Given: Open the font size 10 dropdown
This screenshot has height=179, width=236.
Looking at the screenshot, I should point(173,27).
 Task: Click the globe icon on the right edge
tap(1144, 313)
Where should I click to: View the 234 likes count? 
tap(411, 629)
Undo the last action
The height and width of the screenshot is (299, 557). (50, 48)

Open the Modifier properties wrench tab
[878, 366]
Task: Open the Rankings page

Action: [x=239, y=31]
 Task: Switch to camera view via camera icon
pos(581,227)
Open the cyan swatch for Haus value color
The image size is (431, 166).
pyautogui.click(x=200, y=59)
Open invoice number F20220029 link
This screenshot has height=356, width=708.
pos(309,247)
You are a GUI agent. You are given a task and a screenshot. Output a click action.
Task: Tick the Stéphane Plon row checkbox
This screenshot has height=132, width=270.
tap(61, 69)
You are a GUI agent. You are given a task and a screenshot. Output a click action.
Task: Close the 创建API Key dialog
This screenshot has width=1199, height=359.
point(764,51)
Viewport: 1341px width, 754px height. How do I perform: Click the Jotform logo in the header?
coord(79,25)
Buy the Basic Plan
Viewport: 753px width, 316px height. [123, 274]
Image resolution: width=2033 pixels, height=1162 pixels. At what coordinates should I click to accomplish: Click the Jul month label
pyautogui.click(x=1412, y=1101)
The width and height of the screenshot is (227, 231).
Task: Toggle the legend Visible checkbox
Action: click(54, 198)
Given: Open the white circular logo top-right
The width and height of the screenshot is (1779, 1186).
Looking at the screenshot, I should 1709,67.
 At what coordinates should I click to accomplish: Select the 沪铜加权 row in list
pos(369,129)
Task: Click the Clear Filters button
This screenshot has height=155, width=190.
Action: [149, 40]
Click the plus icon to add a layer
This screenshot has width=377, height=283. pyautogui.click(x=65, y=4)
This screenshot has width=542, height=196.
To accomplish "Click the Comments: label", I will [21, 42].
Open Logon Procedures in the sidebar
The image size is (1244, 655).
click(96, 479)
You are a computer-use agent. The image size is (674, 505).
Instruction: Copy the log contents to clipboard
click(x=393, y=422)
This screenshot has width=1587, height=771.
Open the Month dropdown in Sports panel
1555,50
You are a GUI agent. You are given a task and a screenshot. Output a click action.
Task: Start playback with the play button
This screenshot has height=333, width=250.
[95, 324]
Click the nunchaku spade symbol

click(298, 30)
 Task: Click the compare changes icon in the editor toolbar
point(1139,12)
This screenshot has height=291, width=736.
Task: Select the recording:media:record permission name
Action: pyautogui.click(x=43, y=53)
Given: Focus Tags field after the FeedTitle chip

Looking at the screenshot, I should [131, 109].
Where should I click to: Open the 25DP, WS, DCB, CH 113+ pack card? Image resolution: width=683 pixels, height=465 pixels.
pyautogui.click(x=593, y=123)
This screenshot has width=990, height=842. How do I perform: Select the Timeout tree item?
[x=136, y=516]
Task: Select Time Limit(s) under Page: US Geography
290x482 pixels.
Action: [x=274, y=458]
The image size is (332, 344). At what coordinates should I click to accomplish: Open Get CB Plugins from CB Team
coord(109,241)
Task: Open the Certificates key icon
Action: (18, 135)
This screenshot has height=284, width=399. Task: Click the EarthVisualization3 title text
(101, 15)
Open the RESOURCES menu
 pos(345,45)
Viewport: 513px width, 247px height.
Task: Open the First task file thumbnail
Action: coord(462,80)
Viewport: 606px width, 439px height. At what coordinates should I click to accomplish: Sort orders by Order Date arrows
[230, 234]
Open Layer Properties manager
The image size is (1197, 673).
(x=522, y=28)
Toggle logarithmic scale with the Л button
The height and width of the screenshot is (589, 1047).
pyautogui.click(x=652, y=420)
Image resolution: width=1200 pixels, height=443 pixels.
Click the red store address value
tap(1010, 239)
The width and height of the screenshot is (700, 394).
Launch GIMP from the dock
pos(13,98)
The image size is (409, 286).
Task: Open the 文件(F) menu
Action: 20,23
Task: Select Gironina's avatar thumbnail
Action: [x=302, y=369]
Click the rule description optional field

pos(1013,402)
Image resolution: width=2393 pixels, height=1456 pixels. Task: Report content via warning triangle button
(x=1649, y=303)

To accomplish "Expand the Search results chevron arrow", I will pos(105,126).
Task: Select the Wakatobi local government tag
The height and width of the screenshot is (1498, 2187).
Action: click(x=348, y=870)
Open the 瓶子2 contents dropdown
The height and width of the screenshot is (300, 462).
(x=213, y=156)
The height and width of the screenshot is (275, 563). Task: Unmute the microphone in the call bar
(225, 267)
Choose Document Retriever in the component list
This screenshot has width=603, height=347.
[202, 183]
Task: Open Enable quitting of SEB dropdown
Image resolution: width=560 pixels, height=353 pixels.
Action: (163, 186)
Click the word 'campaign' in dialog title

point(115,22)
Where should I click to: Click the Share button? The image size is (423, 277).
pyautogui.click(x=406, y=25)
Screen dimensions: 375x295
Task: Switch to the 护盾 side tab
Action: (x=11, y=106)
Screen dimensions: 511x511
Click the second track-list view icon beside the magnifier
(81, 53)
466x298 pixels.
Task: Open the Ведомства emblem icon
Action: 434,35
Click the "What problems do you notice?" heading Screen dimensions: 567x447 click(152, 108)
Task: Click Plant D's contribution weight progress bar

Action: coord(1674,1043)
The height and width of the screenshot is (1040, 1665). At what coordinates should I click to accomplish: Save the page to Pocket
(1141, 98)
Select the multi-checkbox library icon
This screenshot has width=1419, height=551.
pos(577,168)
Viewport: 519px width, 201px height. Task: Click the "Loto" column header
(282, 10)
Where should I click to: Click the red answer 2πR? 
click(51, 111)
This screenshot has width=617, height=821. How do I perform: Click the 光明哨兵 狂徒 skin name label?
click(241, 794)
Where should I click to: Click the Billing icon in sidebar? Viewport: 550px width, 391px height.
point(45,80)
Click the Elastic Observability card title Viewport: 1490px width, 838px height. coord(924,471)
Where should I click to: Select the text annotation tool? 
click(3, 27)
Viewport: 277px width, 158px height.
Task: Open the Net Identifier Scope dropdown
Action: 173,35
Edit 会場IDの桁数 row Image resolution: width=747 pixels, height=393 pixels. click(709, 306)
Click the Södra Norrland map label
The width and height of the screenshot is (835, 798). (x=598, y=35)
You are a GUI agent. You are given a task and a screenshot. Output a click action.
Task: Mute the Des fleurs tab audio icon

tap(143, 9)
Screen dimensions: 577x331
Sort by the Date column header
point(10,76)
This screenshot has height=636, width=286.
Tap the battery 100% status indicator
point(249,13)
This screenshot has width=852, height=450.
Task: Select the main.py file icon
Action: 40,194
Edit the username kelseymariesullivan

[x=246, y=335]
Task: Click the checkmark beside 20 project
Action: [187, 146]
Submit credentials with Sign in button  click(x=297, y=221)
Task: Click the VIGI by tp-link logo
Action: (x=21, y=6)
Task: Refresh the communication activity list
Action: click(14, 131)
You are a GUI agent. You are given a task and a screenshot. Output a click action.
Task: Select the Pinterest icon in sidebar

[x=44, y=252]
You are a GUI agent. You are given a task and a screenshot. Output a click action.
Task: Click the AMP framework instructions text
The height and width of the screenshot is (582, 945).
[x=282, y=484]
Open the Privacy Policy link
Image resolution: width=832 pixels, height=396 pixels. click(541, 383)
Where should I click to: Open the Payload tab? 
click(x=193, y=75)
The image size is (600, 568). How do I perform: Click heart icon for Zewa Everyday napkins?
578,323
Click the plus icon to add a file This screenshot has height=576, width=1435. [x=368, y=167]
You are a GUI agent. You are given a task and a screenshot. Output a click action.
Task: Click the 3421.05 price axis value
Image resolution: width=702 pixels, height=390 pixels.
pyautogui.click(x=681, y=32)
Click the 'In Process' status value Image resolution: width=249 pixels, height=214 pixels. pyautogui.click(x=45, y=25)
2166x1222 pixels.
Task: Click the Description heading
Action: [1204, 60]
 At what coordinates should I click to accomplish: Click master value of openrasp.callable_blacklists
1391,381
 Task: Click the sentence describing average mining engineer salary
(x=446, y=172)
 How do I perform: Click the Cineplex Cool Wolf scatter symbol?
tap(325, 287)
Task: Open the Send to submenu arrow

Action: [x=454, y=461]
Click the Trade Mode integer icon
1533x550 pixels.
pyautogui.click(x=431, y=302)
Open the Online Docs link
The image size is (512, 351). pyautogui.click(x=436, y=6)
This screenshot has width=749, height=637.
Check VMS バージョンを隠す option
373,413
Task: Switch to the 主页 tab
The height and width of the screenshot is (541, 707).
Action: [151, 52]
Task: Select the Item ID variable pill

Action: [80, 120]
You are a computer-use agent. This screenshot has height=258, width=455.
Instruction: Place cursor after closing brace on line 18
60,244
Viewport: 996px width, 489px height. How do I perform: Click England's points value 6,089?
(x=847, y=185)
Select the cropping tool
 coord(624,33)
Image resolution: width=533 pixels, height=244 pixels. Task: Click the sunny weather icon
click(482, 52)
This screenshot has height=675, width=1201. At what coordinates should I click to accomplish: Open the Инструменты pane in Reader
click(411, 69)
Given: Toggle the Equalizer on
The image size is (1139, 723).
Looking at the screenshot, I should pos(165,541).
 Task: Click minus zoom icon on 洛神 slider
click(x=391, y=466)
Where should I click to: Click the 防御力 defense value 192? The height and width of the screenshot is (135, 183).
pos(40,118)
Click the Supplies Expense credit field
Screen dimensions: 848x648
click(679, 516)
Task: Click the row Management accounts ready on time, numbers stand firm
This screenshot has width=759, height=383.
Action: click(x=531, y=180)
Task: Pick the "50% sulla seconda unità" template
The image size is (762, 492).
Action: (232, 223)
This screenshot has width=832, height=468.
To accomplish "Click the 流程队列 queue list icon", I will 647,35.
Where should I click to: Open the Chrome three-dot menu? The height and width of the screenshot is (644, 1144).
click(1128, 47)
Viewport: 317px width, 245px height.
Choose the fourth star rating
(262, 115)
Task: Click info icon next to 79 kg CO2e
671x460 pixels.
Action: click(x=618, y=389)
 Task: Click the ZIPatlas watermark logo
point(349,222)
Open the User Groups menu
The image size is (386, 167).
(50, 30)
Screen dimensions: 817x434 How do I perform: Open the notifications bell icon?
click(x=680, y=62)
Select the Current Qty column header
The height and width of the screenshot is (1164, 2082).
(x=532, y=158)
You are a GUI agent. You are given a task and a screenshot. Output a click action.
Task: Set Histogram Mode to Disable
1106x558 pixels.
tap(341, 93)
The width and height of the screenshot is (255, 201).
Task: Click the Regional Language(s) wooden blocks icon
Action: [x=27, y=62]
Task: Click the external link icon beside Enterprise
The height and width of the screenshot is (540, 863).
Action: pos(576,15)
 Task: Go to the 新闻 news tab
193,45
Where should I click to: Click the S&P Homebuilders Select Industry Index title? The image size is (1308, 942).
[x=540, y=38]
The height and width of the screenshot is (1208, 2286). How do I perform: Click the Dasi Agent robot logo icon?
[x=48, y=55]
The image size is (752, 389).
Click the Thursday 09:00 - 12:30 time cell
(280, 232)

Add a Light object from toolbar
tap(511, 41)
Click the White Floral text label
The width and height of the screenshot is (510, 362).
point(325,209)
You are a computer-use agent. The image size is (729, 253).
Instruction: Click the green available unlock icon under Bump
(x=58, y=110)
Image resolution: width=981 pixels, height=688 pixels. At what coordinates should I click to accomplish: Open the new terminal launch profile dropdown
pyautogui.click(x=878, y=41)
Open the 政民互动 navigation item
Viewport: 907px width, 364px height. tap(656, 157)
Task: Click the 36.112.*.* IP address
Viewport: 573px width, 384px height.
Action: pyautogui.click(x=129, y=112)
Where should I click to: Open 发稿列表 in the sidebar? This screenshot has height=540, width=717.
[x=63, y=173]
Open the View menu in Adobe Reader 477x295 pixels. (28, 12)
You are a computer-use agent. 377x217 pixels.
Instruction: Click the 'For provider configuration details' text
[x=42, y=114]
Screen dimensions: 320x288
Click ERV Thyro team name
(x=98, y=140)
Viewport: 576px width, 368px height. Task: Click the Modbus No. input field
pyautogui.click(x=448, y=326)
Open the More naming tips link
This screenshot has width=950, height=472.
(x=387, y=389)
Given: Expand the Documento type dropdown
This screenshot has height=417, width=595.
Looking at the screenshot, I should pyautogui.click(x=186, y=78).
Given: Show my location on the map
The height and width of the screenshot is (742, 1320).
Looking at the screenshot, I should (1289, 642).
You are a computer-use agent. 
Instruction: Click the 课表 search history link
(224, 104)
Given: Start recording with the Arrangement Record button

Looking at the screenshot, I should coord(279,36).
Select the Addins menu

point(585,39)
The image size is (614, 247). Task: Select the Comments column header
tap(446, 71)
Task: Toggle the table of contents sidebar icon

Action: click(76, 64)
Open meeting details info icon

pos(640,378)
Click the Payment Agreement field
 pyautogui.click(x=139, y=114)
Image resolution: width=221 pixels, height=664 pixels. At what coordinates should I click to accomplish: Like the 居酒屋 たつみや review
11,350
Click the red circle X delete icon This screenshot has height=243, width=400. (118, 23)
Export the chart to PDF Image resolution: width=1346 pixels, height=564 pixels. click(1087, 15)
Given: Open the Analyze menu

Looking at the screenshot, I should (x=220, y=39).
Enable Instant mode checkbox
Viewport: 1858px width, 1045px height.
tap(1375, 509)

|---|

§ Your task
Return the records verbatim, beginning at the first line and stopping after the line that contains "Action: [x=239, y=31]".

§ Reply
Given: Open the font size 10 dropdown
This screenshot has height=179, width=236.
Looking at the screenshot, I should point(173,27).
 Task: Click the globe icon on the right edge
tap(1144, 313)
Where should I click to: View the 234 likes count? 
tap(411, 629)
Undo the last action
The height and width of the screenshot is (299, 557). (50, 48)

Open the Modifier properties wrench tab
[878, 366]
Task: Open the Rankings page

Action: [x=239, y=31]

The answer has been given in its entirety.